### Task to carry out
Print, please, the line that contains "The width and height of the screenshot is (1066, 879)." and each line after it to the end of the entries, unchanged and with nothing else.

Dataset items
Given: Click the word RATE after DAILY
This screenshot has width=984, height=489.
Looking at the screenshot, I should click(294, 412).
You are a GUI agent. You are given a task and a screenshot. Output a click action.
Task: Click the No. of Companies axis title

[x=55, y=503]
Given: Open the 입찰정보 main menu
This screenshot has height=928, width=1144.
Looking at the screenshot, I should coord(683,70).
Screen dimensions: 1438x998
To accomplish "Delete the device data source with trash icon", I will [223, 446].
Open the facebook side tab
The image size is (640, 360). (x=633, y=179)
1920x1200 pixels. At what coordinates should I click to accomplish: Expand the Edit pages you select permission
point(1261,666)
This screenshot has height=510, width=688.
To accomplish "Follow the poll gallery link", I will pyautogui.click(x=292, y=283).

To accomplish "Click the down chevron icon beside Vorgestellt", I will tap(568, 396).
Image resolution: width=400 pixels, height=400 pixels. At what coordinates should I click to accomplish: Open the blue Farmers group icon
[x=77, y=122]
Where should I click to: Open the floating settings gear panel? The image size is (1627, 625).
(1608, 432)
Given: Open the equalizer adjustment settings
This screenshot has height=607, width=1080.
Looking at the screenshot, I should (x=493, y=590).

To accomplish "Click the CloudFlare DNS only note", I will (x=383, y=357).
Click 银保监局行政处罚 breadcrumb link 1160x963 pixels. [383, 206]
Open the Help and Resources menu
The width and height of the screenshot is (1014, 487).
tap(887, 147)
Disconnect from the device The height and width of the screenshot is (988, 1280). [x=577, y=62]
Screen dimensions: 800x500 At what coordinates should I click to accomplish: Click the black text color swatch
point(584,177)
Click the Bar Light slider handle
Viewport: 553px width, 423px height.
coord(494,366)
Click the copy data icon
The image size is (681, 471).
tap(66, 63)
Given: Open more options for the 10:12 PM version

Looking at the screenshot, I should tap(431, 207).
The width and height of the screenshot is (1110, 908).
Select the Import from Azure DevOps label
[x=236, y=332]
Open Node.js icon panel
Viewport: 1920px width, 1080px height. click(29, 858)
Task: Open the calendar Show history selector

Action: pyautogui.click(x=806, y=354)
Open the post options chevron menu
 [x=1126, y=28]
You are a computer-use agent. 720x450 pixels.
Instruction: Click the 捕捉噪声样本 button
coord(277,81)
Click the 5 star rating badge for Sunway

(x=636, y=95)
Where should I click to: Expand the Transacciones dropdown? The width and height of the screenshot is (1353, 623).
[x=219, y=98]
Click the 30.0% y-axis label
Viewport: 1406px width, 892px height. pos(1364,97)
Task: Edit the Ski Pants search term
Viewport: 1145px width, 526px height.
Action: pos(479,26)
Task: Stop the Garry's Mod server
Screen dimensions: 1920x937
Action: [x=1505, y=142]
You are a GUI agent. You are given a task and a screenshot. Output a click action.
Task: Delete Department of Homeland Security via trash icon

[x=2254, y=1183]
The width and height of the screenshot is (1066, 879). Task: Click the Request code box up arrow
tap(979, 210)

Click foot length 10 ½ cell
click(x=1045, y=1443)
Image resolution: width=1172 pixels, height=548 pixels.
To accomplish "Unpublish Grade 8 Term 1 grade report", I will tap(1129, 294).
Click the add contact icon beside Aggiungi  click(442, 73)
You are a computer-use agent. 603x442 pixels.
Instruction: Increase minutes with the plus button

### Solution for this problem
The width and height of the screenshot is (1066, 879). Task: Click the Request code box up arrow
tap(979, 210)

Click foot length 10 ½ cell
click(x=1045, y=1443)
Image resolution: width=1172 pixels, height=548 pixels.
To accomplish "Unpublish Grade 8 Term 1 grade report", I will tap(1129, 294).
Click the add contact icon beside Aggiungi  click(442, 73)
You are a computer-use agent. 603x442 pixels.
Instruction: Increase minutes with the plus button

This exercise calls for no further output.